Upon entry into the mitochondrial matrix, the pyruvate is decarboxylated, producing acetyl-CoA (and carbon dioxide and NADH). This irreversible reaction traps the acetyl-CoA within the mitochondria (the acetyl-CoA can only be transported out of the mitochondrial matrix under conditions of high oxaloacetate via the citrate shuttle, a TCA intermediate that is normally sparse). The carbon dioxide produced by this reaction is nonpolar and small, and can diffuse out of the mitochondria and out of the cell.

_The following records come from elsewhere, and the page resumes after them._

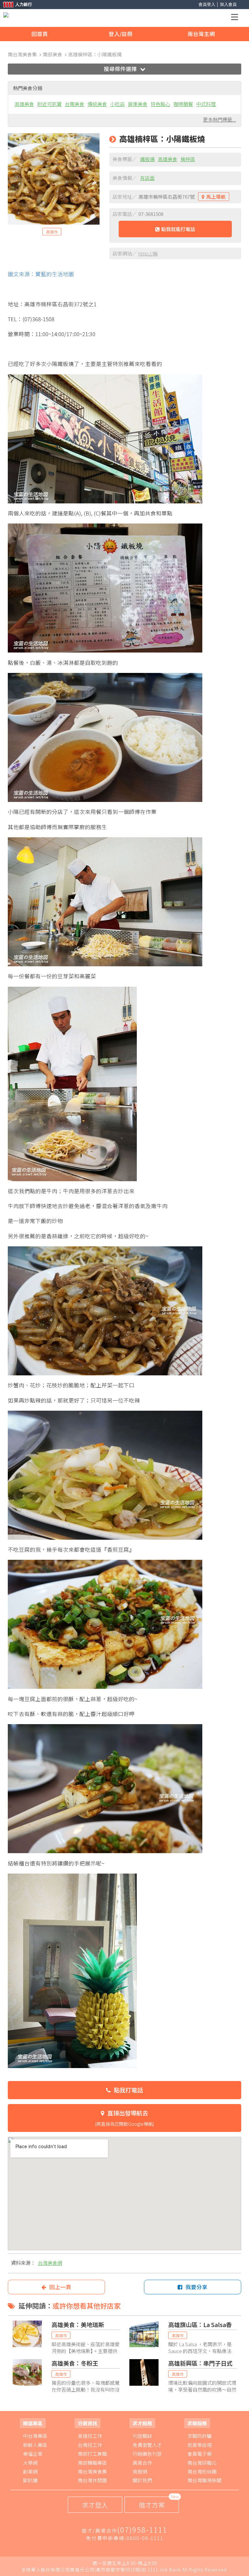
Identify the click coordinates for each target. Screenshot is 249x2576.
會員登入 (206, 4)
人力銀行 (14, 5)
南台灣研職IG (202, 2462)
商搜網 (140, 2471)
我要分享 (196, 2287)
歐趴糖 (30, 2480)
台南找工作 (90, 2444)
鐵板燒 (147, 159)
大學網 (30, 2462)
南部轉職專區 (92, 2462)
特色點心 (160, 103)
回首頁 (39, 34)
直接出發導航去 (124, 2118)
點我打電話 (128, 2090)
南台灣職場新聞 (204, 2480)
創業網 (30, 2471)
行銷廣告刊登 (147, 2453)
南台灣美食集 (92, 2471)
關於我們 (142, 2480)
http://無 (148, 253)
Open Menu (236, 18)
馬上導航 (216, 196)
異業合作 (142, 2462)
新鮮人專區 (35, 2444)
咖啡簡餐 (183, 103)
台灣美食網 (50, 2262)
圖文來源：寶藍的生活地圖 (41, 274)
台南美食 (74, 103)
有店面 (147, 177)
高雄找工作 (90, 2435)
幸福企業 (32, 2453)
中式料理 (206, 103)
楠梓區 (188, 159)
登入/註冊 (121, 34)
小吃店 (117, 103)
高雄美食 (24, 103)
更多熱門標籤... (219, 119)
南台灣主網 (201, 34)
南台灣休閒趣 (92, 2480)
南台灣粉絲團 (202, 2471)
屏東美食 (138, 103)
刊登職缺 (142, 2435)
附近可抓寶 (49, 103)
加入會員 (228, 4)
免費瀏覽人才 (147, 2444)
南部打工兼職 (92, 2453)
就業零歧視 (199, 2444)
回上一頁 (60, 2287)
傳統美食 (97, 103)
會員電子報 (199, 2453)
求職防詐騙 (199, 2435)
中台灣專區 (35, 2435)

In prokaryotes, which have no mitochondria, this reaction is either carried out in the cytosol, or not at all.

==Evolutionary history==
It was found that pyruvate dehydrogenase enzyme found in the mitochondria of eukaryotic cells closely resembles an enzyme from Geobacillus stearothermophilus, which is a species of gram-positive bacteria. Despite similarities of the pyruvate dehydrogenase complex with gram-positive bacteria, there is little resemblance with those of gram-negative bacteria.  Similarities of the quaternary structures between pyruvate dehydrogenase and enzymes in gram-positive bacteria point to a shared evolutionary history which is distinctive from the evolutionary history of corresponding enzymes found in gram-negative bacteria. Through an endosymbiotic event, pyruvate dehydrogenase found in the eukaryotic mitochondria points to ancestral linkages dating back to gram-positive bacteria.

Pyruvate dehydrogenase complexes share many similarities with branched chain 2-oxoacid dehydrogenase (BCOADH), particularly in their substrate specificity for alpha-keto acids. Specifically, BCOADH catalyzes the degradation of amino acids and these enzymes would have been prevalent during the periods on prehistoric Earth dominated by rich amino acid environments. The E2 subunit from pyruvate dehydrogenase evolved from the E2 gene found in BCOADH while both enzymes contain identical E3 subunits due to the presence of only one E3 gene. Since the E1 subunits have a distinctive specificity for particular substrates, the E1 subunits of pyruvate dehydrogenase and BCOADH vary but share genetic similarities. The gram-positive bacteria and cyanobacteria that would later give rise to mitochondria and chloroplast found in eukaryotic cells retained the E1 subunits that are genetically related to those found in the BCOADH enzymes.

==Clinical relevance==
Pyruvate dehydrogenase deficiency (PDCD) can result from mutations in any of the enzymes or cofactors used to build the complex. Its primary clinical finding is lactic acidosis. Such PDCD mutations, leading to subsequent deficiencies in NAD and FAD production, hinder oxidative phosphorylation processes that are key in aerobic respiration. Thus, acetyl-CoA is instead reduced via anaerobic mechanisms into other molecules like lactate, leading to an excess of bodily lactate and associated neurological pathologies.

While pyruvate dehydrogenase deficiency is rare, there are a variety of different genes when mutated or nonfunctional that can induce this deficiency. First, the E1 subunit of pyruvate dehydrogenase contains four different subunits: two alpha subunits designated as E1-alpha and two beta subunits designated as E1-beta. The PDHA1 gene found in the E1-alpha subunits, when mutated, causes 80% of the cases of pyruvate dehydrogenase deficiency because this mutation abridges the E1-alpha protein. Decreased functional E1 alpha prevents pyruvate dehydrogenase from sufficiently binding to pyruvate, thus reducing the activity of the overall complex. When the PDHB gene found in the E1 beta subunit of the complex is mutated, this also leads to pyruvate dehydrogenase deficiency. Likewise, mutations found on other subunits of the complex, like the DLAT gene found on the E2 subunit, the PDHX gene found on the E3 subunit, as well as a mutation on a pyruvate dehydrogenase phosphatase gene, known as PDP1, have all been traced back to pyruvate dehydrogenase deficiency, while their specific contribution to the disease state is unknown.

In the metabolic disease combined malonic and methylmalonic aciduria (CMAMMA) due to ACSF3 deficiency, mitochondrial fatty acid synthesis (mtFAS) is impaired, which is the precursor reaction of lipoic acid biosynthesis. The result is a reduced lipoylation degree of important mitochondrial enzymes, such as pyruvate dehydrogenase complex (PDC) and oxoglutarate dehydrogenase complex (OGDC).